OK... I'm going to get a bit heretical around here. I hope I don't get pelted with too many eggs
I'm still using the extension lever I bought as a tuning student back in 1978. On very tight pins, that flex can be an advantage... if you know how to "play" it.
I use a technique on tight pins similar to what I think Jeff D. referred to as "pulsing" in one of his earlier posts on this forum.
On jumpy, overly tight pins on grands, I'll hold the lever close to or at the end, and pulse the hammer. In a deliberate, controlled fashion, you make moderate, rapid pulses in the direction you want to go. Even though it seems like the hammer is rotating too much, the shaft will flex and then unflex, ever so slightly slightly nudging the pin. Then, as a last step, you pull back slightly to untwist the pin. The flexing and unflexing of the shaft actually does a lot of the physical work. It also acts a a bit of a shock absorber.
Sometimes it takes a bit of experimentation to find the ideal tempo and amount of force... you sort of find the equivalent of the sweet spot.
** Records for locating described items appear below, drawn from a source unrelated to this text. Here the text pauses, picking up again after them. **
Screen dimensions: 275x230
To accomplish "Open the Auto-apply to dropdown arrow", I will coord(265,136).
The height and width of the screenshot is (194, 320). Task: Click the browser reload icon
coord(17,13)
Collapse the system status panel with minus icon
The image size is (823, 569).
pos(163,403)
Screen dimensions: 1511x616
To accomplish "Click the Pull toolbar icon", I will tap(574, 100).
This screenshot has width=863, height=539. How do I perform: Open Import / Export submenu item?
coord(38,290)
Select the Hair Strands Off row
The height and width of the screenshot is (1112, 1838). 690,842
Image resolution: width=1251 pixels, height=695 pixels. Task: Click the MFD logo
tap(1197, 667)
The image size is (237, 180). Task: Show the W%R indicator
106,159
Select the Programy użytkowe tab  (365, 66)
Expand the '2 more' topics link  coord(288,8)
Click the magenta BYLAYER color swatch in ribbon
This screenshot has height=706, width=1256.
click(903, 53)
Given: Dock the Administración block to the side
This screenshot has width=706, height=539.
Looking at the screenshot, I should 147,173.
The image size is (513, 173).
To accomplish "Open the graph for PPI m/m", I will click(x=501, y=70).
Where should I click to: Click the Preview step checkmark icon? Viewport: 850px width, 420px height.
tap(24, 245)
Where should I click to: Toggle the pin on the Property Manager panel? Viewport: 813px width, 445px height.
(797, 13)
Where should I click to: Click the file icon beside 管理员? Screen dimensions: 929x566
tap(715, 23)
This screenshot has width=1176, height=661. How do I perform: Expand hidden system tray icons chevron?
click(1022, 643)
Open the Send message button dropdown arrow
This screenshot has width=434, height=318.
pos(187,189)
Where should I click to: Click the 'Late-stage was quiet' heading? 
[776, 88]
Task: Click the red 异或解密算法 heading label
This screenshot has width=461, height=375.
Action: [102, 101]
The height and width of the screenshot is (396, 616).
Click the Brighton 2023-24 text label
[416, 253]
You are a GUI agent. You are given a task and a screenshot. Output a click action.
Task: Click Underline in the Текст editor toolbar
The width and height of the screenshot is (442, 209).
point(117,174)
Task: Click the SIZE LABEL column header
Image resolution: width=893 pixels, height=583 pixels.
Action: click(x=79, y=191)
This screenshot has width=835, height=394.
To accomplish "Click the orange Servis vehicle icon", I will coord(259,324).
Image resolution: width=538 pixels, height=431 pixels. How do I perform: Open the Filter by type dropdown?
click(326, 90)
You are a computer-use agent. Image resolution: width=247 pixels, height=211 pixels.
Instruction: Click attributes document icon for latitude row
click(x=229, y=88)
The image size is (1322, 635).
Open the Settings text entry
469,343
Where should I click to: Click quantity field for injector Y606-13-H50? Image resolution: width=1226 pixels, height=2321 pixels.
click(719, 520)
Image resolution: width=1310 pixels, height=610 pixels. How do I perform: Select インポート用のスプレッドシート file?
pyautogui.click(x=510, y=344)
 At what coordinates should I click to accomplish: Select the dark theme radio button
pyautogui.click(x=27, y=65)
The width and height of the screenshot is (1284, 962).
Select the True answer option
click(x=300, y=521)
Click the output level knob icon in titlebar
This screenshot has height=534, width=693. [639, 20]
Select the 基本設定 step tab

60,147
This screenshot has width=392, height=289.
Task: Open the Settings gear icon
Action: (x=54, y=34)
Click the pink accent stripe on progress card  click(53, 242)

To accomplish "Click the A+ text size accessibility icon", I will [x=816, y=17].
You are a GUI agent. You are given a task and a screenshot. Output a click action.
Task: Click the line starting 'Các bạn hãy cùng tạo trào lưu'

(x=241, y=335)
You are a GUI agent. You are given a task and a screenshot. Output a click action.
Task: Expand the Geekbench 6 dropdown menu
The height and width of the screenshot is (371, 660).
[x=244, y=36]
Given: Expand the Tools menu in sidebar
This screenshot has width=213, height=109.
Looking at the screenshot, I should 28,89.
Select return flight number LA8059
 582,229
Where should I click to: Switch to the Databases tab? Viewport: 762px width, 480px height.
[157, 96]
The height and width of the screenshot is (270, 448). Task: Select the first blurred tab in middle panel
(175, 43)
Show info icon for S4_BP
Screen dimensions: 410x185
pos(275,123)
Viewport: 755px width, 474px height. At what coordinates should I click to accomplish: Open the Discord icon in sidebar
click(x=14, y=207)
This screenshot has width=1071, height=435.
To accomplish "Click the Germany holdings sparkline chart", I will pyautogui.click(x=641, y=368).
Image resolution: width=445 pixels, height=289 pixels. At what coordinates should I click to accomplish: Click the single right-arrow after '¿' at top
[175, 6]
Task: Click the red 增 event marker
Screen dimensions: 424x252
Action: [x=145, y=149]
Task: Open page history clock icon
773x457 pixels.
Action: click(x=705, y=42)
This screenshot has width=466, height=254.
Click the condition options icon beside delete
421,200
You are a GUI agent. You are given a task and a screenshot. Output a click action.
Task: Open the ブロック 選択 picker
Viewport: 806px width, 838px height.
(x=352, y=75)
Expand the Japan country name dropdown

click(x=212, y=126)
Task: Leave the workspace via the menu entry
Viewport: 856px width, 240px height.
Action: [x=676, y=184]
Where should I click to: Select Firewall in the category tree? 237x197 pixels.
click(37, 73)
You get a feel as to how much the foot is moving and how much twist is still in the pin to correct in that last step.
Also, various pins may require you to hold the hammer closer to the tip for more direct control and less flex.
I don't know how this would work for other people, though. I've used only this one tuning lever for the last 33 years, so I'm very familiar with it. I'm also left-handed. It may not work well for right-handers.
Yes, I do also use other approaches as well... mostly slow pull.